### What you need to do:
Rewrite the items from the line holding "Task: Tap the 築地本願寺 map marker" through the end of the items, replacing "Screen dimensions" with "Display size" and leaving everything else unchanged.

### Record list:
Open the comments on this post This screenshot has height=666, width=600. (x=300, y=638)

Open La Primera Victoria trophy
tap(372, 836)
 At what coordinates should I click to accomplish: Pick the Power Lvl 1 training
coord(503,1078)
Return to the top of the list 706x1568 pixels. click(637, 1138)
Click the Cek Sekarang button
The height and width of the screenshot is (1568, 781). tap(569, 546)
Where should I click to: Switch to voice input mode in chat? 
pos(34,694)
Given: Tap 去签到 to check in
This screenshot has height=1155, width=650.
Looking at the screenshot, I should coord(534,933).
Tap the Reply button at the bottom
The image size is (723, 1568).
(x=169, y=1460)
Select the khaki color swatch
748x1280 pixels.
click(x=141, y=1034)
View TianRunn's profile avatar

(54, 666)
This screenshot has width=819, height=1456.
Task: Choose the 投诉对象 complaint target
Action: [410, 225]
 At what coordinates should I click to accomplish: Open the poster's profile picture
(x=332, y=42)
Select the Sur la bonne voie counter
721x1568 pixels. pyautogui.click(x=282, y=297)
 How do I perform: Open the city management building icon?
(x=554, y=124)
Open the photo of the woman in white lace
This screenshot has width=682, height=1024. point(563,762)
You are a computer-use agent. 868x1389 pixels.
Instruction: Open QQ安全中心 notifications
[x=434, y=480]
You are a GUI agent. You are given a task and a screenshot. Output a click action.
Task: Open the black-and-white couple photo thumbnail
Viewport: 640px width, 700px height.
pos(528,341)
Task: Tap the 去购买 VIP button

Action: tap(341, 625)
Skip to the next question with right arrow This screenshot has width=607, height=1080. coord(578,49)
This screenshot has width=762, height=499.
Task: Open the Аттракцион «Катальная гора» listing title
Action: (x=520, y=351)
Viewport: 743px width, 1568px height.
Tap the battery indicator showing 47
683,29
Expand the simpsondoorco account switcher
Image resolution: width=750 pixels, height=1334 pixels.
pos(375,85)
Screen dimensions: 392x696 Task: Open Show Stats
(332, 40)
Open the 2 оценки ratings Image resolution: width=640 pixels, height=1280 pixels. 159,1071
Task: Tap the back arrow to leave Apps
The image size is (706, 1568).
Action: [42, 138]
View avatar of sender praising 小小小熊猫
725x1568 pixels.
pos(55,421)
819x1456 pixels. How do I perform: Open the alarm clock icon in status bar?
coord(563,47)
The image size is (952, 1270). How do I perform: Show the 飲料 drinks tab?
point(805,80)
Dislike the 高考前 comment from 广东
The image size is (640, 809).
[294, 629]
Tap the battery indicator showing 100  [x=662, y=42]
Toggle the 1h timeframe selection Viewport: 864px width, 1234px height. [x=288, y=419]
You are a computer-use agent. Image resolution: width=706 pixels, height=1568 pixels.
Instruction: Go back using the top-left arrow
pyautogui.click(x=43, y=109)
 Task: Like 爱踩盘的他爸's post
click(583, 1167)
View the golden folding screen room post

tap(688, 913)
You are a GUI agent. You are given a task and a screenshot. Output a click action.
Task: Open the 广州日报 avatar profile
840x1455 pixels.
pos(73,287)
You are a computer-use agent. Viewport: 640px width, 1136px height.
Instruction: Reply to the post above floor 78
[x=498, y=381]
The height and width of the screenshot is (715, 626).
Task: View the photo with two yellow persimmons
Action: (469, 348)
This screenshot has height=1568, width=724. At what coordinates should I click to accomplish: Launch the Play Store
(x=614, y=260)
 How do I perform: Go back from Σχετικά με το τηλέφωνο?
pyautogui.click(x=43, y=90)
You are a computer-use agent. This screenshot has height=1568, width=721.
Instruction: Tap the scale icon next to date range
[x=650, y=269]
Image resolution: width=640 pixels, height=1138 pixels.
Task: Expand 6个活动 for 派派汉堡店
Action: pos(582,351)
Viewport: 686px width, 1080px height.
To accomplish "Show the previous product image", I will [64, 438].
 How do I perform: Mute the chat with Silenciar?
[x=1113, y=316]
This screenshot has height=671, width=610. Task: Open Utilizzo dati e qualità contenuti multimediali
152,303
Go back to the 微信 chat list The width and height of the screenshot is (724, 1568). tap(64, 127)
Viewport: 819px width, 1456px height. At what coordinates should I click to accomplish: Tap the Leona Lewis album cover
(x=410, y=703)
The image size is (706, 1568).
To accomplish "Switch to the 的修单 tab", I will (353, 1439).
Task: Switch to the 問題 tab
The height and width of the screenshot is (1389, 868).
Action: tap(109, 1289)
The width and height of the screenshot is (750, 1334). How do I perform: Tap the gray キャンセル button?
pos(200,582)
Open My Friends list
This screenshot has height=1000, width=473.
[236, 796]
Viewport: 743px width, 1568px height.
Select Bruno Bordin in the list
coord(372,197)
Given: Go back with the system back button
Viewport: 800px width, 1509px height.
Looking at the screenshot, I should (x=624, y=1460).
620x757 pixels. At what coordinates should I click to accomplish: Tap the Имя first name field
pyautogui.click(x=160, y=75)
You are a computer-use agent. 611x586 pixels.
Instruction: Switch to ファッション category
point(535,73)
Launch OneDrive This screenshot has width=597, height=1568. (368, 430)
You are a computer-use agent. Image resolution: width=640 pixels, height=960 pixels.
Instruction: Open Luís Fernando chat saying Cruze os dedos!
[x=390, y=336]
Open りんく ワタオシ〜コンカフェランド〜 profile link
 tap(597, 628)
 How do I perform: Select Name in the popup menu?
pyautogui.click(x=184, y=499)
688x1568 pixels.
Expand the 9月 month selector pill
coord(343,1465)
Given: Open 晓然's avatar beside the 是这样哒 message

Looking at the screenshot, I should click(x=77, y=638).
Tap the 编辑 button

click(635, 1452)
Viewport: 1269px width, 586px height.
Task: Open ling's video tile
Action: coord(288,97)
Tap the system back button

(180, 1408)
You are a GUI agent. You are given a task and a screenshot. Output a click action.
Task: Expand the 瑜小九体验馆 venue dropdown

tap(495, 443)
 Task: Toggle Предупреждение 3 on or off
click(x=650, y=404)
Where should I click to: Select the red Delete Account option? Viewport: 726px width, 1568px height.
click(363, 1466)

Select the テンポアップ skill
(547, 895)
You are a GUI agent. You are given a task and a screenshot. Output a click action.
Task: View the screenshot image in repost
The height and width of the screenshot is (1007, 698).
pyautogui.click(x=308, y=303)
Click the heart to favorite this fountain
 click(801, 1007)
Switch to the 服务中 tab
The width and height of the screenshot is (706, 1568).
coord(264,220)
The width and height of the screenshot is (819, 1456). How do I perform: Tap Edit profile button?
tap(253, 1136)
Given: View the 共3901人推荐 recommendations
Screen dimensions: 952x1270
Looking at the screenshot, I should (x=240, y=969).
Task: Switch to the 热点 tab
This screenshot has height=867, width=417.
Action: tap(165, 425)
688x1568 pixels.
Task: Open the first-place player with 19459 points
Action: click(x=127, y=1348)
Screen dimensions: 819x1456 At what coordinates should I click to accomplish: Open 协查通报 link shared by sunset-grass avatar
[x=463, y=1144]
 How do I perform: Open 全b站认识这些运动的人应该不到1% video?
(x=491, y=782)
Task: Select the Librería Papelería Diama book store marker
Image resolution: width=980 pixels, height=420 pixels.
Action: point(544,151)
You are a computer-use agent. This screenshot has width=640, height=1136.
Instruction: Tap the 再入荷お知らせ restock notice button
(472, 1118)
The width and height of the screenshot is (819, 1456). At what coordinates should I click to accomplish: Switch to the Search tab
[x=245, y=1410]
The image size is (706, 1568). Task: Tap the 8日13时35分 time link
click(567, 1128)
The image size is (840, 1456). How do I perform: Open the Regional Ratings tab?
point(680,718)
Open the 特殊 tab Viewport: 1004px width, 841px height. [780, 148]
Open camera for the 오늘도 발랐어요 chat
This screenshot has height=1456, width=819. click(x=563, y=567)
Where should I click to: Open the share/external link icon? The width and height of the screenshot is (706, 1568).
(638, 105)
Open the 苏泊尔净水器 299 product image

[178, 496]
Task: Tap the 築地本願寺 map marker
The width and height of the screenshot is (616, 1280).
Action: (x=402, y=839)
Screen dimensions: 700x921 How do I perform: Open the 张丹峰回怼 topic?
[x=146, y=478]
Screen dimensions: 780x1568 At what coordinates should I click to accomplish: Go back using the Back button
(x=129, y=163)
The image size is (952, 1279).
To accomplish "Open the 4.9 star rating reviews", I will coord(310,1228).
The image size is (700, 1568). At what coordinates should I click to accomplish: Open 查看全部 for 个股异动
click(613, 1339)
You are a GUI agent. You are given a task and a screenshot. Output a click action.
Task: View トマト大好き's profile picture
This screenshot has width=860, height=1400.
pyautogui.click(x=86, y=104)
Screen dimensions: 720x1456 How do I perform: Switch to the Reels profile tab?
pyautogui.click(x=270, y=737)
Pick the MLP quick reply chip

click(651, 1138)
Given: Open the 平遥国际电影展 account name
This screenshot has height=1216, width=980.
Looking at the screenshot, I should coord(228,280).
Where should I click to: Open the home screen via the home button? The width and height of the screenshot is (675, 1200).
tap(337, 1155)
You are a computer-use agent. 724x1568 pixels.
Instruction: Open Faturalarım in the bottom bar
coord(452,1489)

### Solution:
Task: Tap the 築地本願寺 map marker
The width and height of the screenshot is (616, 1280).
Action: (x=402, y=839)
Display size: 700x921 How do I perform: Open the 张丹峰回怼 topic?
[x=146, y=478]
Display size: 780x1568 At what coordinates should I click to accomplish: Go back using the Back button
(x=129, y=163)
The image size is (952, 1279).
To accomplish "Open the 4.9 star rating reviews", I will coord(310,1228).
The image size is (700, 1568). At what coordinates should I click to accomplish: Open 查看全部 for 个股异动
click(613, 1339)
You are a GUI agent. You are given a task and a screenshot. Output a click action.
Task: View トマト大好き's profile picture
This screenshot has width=860, height=1400.
pyautogui.click(x=86, y=104)
Display size: 720x1456 How do I perform: Switch to the Reels profile tab?
pyautogui.click(x=270, y=737)
Pick the MLP quick reply chip

click(651, 1138)
Given: Open the 平遥国际电影展 account name
This screenshot has height=1216, width=980.
Looking at the screenshot, I should coord(228,280).
Where should I click to: Open the home screen via the home button? The width and height of the screenshot is (675, 1200).
tap(337, 1155)
You are a computer-use agent. 724x1568 pixels.
Instruction: Open Faturalarım in the bottom bar
coord(452,1489)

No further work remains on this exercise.